In a recent study, Kaya et al. [21] investigated NF membranes as a pretreatment prior to RO in seawater desalination. The membranes used were NF270 and NF90 as the NF membranes, while the brackish water RO membrane BW30 was used as the RO membrane. The permeate water of the NF membranes was collected and used as the feed to the BW30 membrane.
However, the NF/RO separation process is the most complex operating and control of all major membrane operations [22]. The operating conditions are taken into consideration when modelling a RO/NF membrane system. There are certain factors, which greatly affect the performance of a NF/RO hybrid system. However, the parameters that significantly affects the performance of NF/RO desalination plant are the permeate water quality (conductivity, pH), permeate flow rate, the permeate recovery, the permeability and rejection.
Traditionally, membrane performance has been predicted by polynomial correlations, but the neural network model offers the advantage allowing the user to visualise the entire operation, the capability of learning from the experimental results and obtaining highly accurate findings.
In recent years, the application of ANN for modelling has been greatly increased success in various fields of engineering sciences.
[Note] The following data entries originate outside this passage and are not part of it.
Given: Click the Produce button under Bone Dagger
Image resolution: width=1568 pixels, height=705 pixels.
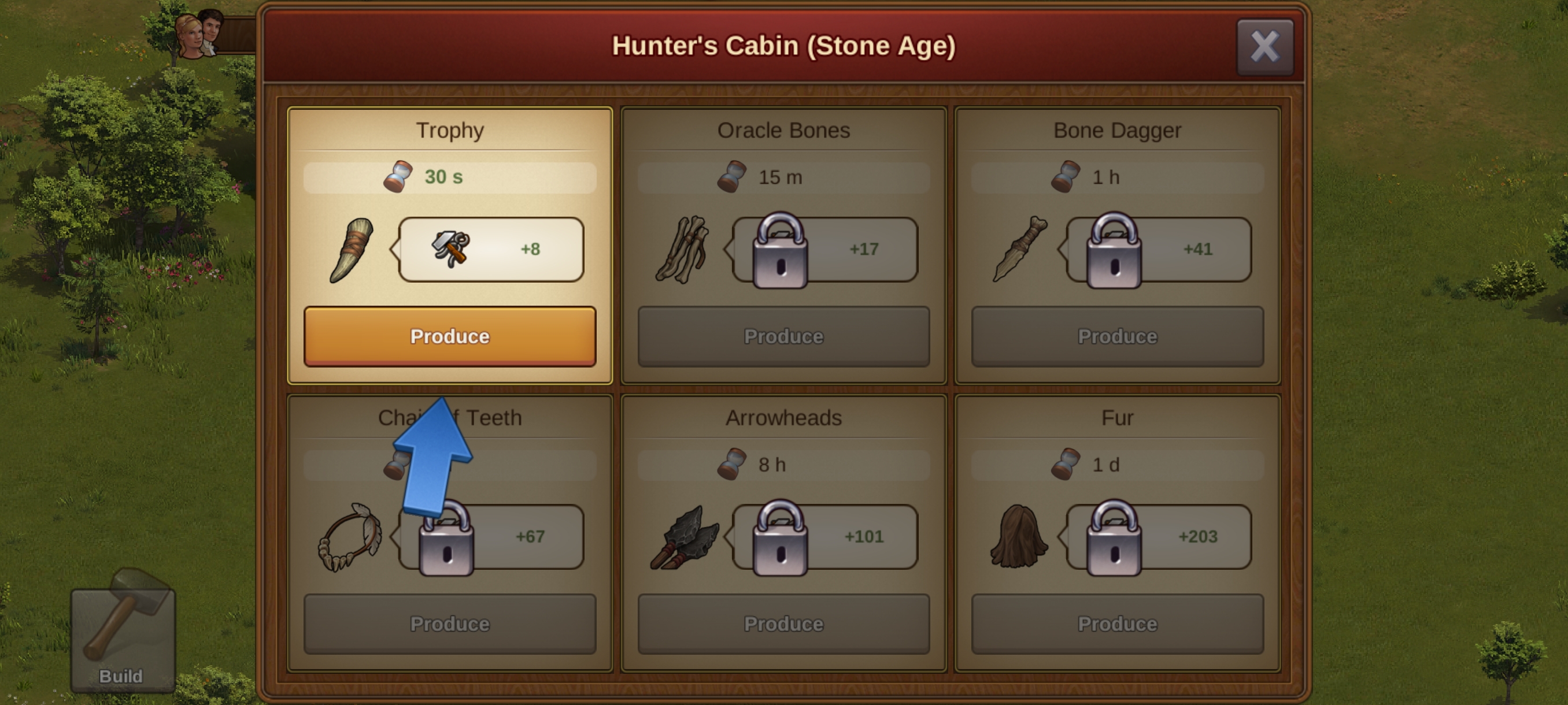Looking at the screenshot, I should pyautogui.click(x=1117, y=336).
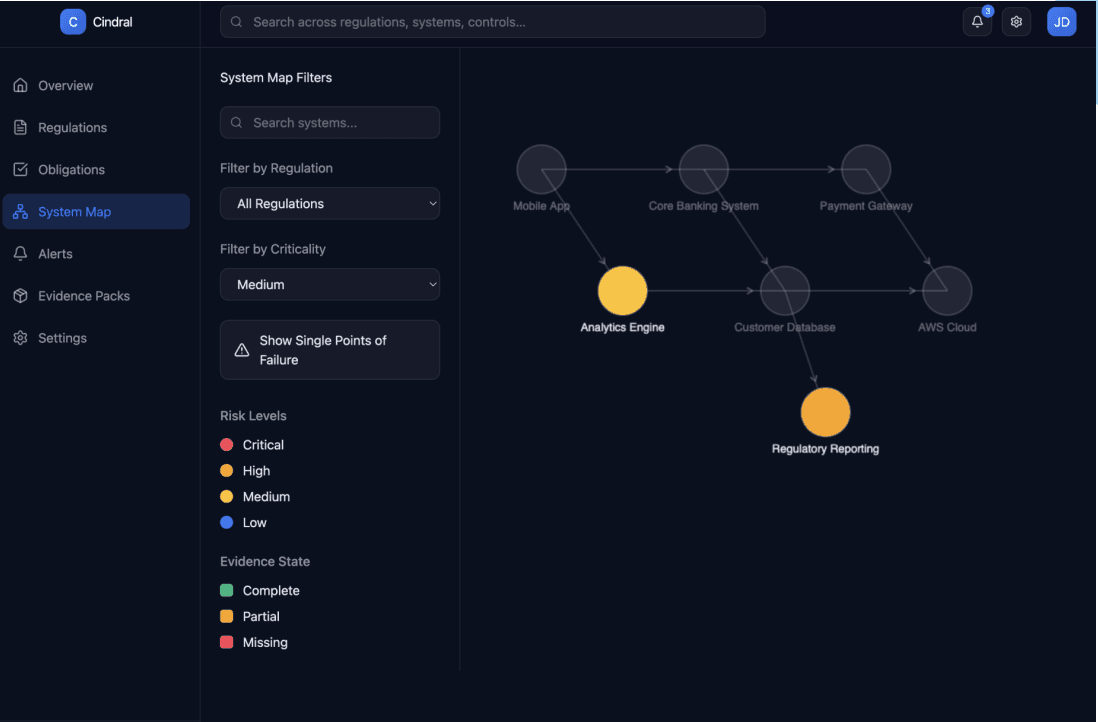1098x722 pixels.
Task: Click the Evidence Packs package icon
Action: (x=20, y=295)
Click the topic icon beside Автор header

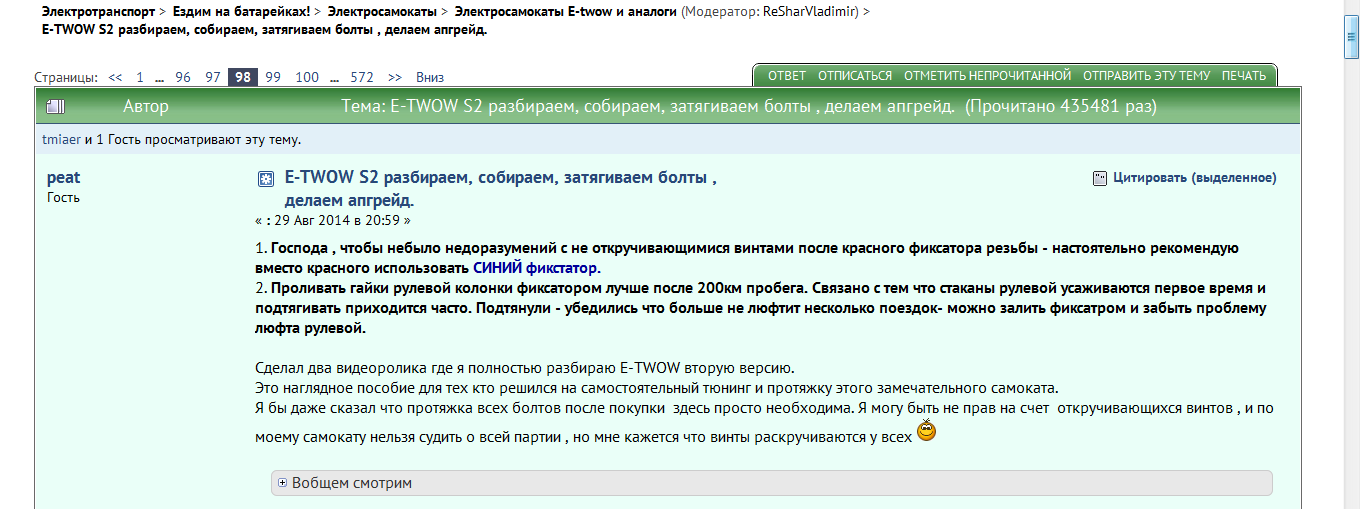[55, 106]
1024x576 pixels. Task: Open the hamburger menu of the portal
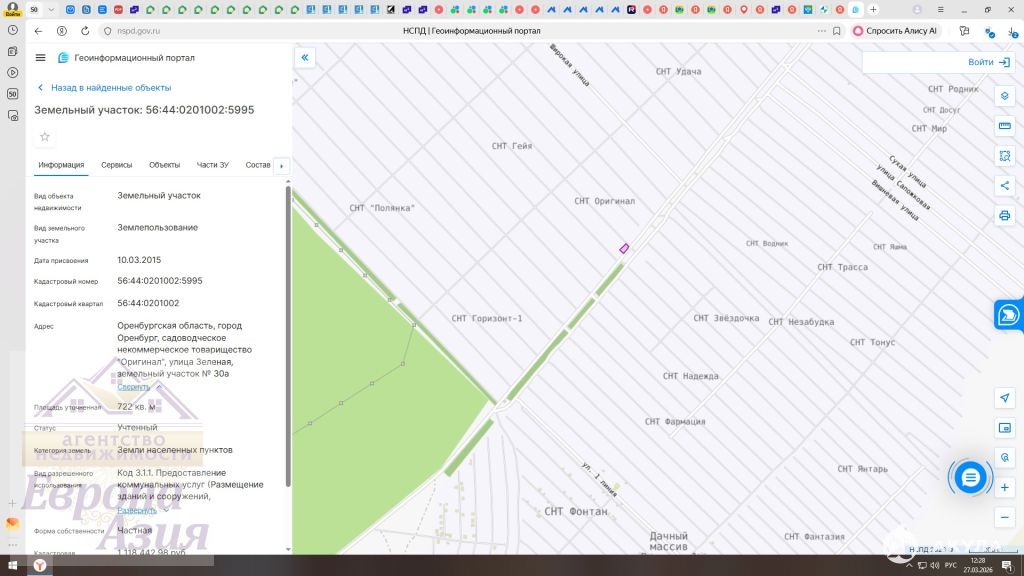(40, 58)
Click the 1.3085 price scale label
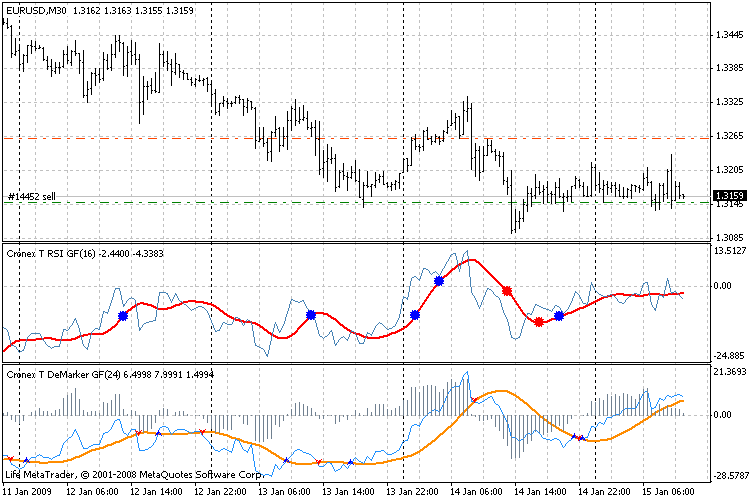The width and height of the screenshot is (750, 500). (x=727, y=237)
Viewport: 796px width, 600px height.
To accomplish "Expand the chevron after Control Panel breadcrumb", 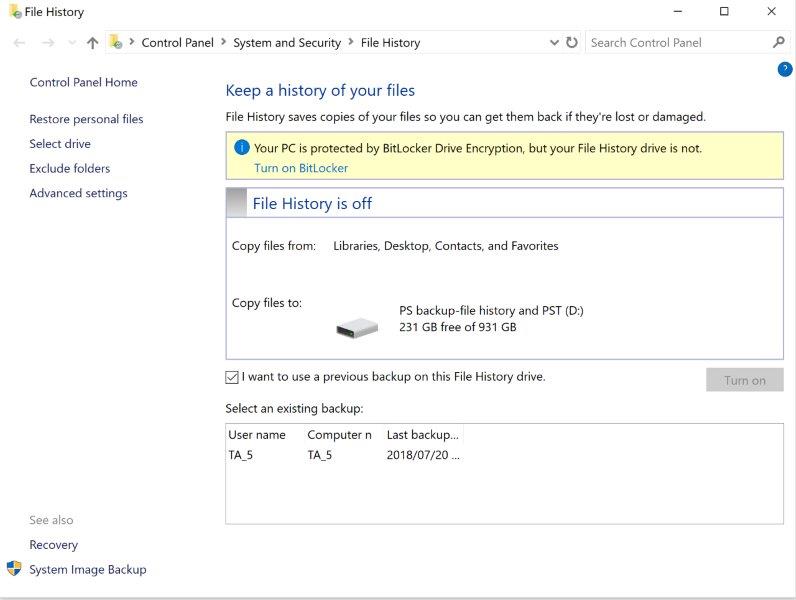I will coord(224,43).
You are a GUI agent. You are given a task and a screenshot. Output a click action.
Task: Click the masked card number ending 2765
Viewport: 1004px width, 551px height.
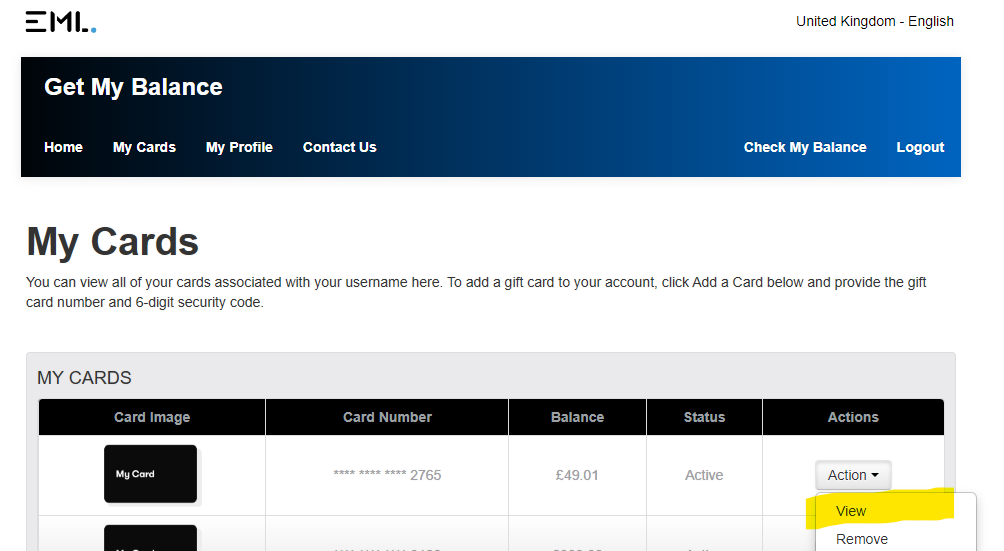pos(387,475)
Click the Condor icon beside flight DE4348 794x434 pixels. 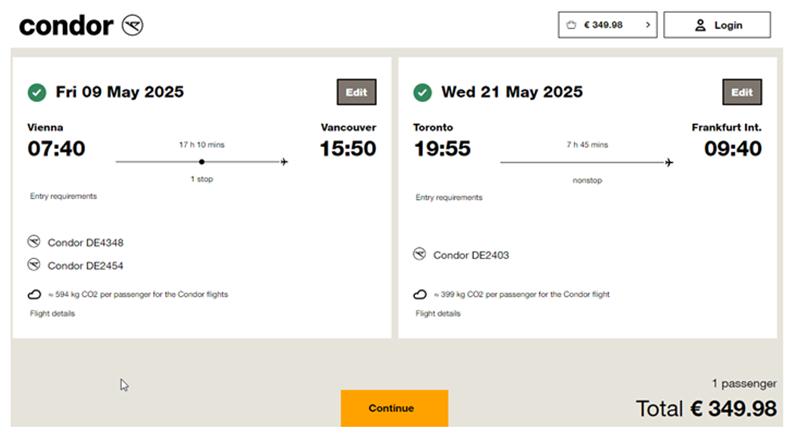tap(34, 242)
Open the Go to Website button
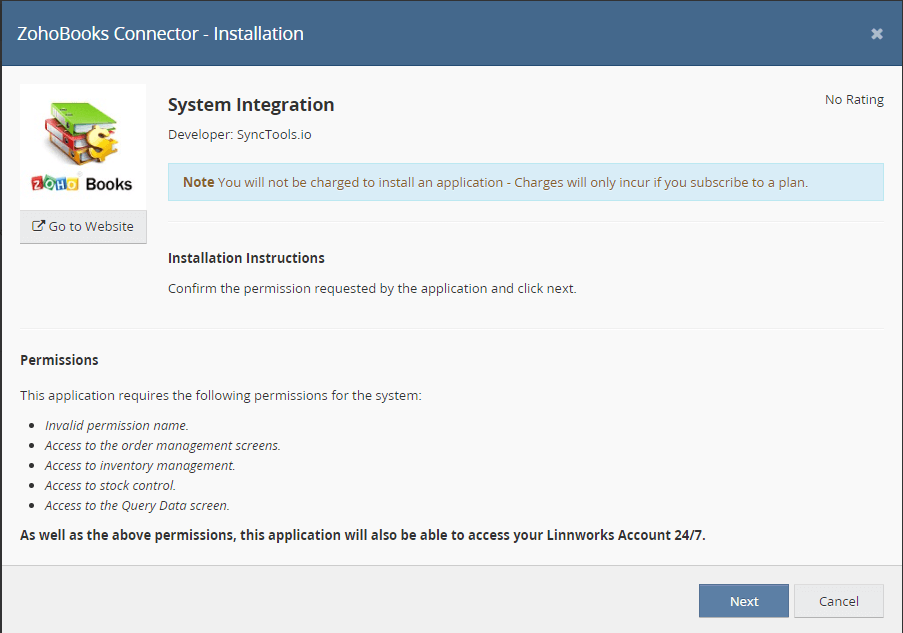Viewport: 903px width, 633px height. [x=83, y=226]
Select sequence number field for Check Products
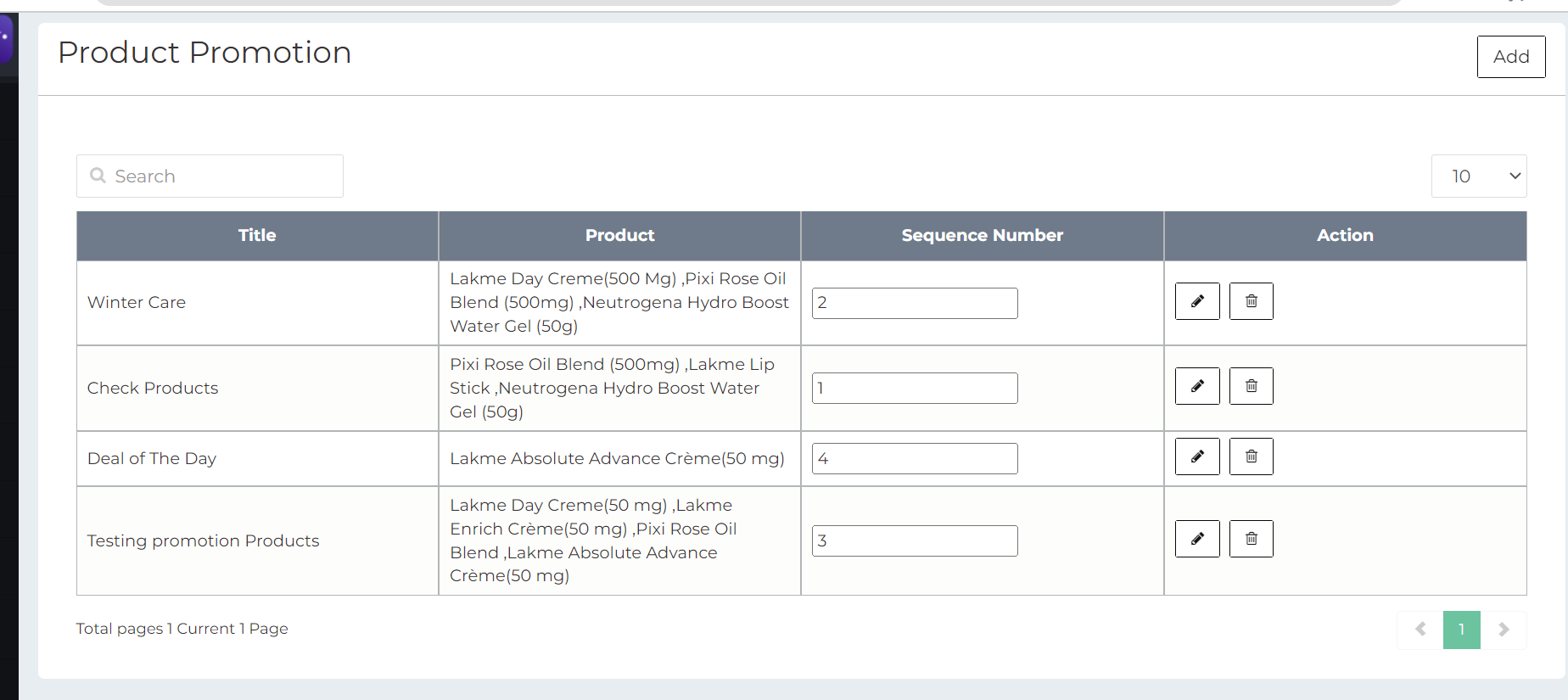 (914, 388)
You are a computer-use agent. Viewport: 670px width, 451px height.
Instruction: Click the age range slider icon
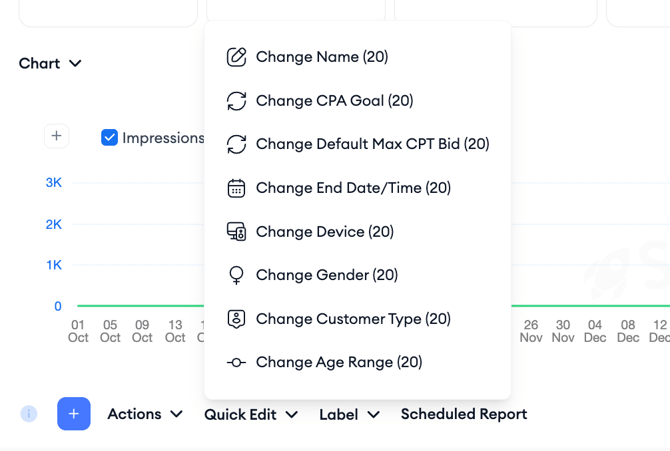[236, 363]
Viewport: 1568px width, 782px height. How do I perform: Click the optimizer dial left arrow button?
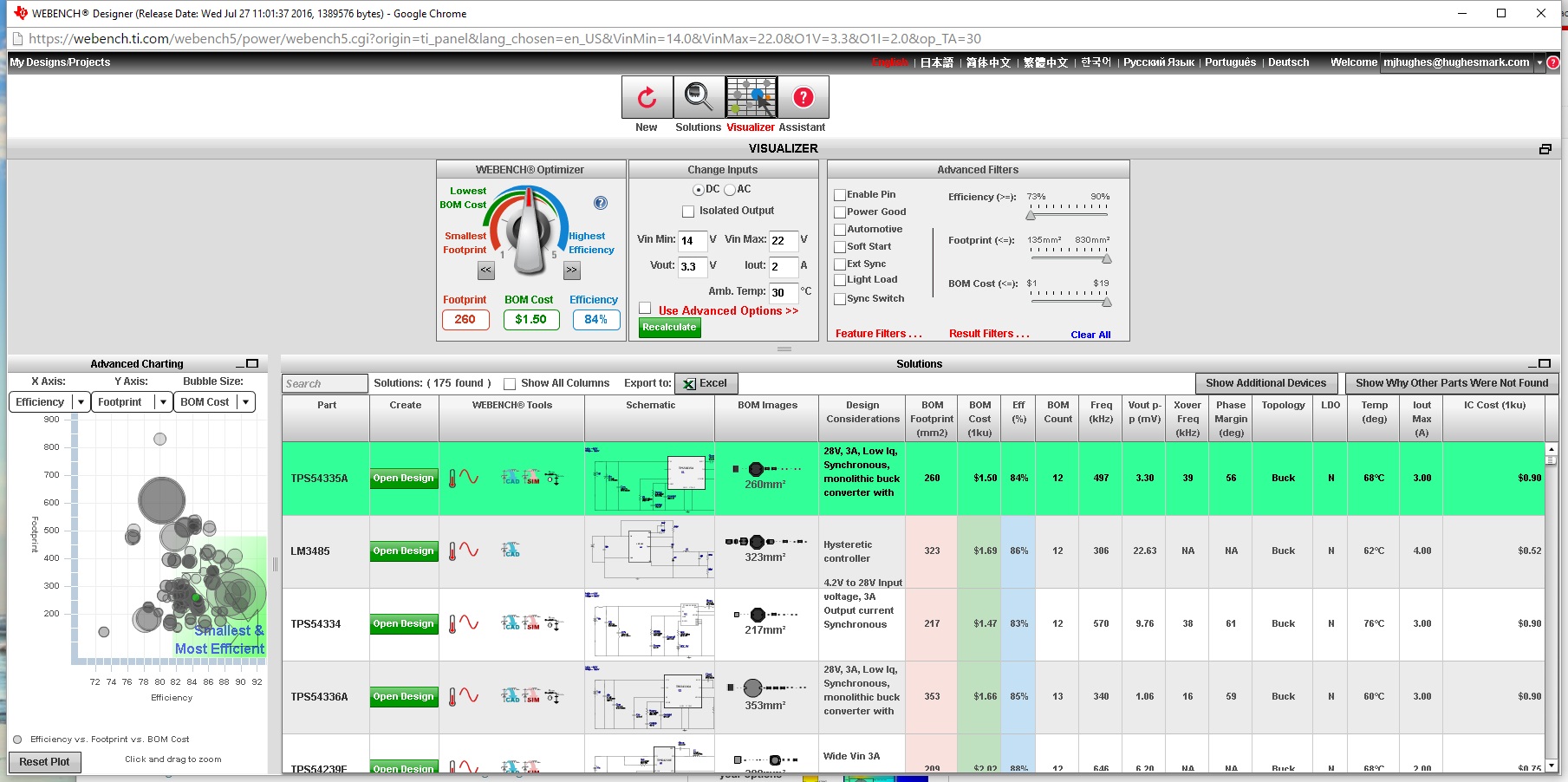485,270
Among the methods of linear regression and correlation multivariable widely studied in the 70th, the neural approach allowed the establishment of a model from non-linear relations between inputs and outputs of the process [23].
The use of ANN in the field of desalination with RO technology, it should be noted that since 1993. When El-Hawary [24] proposed some possible applications of ANNs in desalination proposals have been published for the use of ANNs in tasks including optimization the operation of the SWRO desalination plant. Abbas et al. [25] identified the variable of permeate flow rate to be controlled in RO seawater and brackish plant with ANN. Garg et al. [26] used ANN simulation to study the performance of small-scale RO membrane which control the permeate recovery, the TDS and specific energy consumption. Aish et al. [27] considered the permeate flow rate and TDS adequate variables to control and modeling of five large and small scale brackish water plants in Gaza strip.
Madaeni et al. [28] applied the ANN model to predict the permeate flow rate, conductivity which optimize and control of RO water treatment. Recently, Cabrera et al. [29] considered the application of an ANN control system of an RO seawater desalination unit, which predict the pressure, feed flow rate, and permeate flow rate, conductivity.
This paper presents the experimental results obtained from a small scale NF/RO hybrid system conducted by Hamed [30] and developed a method for the simulation of membrane performance by using artificial neural networks. The neural network model successfully predicts the three important parameters on which the NF/RO operation is based i.e. the permeate conductivity, permeate flow rate and permeate recovery.
The aim of this study was to investigate the capacity of an ANN to modeling the performance of NF/RO seawater desalination plant by means of prediction the permeate conductivity, permeate flow rate and permeate recovery. The performance of the ANN models was compared to MLR.

2. Material and Method

2.1. Experimental Data

The Saline Water Desalination Research Institute (SWRI) [30] provided the experimental NF/SWRO desalination plant data used for building the ANN model. A pilot plant testing in which the NF membrane NF product is sent to the RO unit and its brine reject is used as a make-up to the MSF plant, the NF unit received pretreated seawater with a temperature feed varies between 24°C and 34°C and was operated with operating pressure about 24 kg/cm2 at a recovery of 53–57%. The SWRO unit that received the NF product as feed the operating pressure was maintained at 60 kg/cm2 and a temperature ranged from 23 to 34°C, where the average permeate recovery of the first and second vessels were 30 and 21%, respectively but the overall recovery the SWRO system was about 45%. Fig. 1 shows the diagram of the trihybrid NF/RO/MSF desalination pilot system. The samples of water were collected every hour for a period of two months, the selected parameters including: the feed pressure, temperature, conductivity, flow rate, permeate flow rate and permeate water recovery. The selected experimental inputs and outputs variation presented in Table 1.

2.2. Modeling Development

Using a method to control a simulated NF/RO seawater desalination unit. Two approaches were used to develop the most adequate model for the prediction of permeate conductivity, permeate flow rate and permeate recovery.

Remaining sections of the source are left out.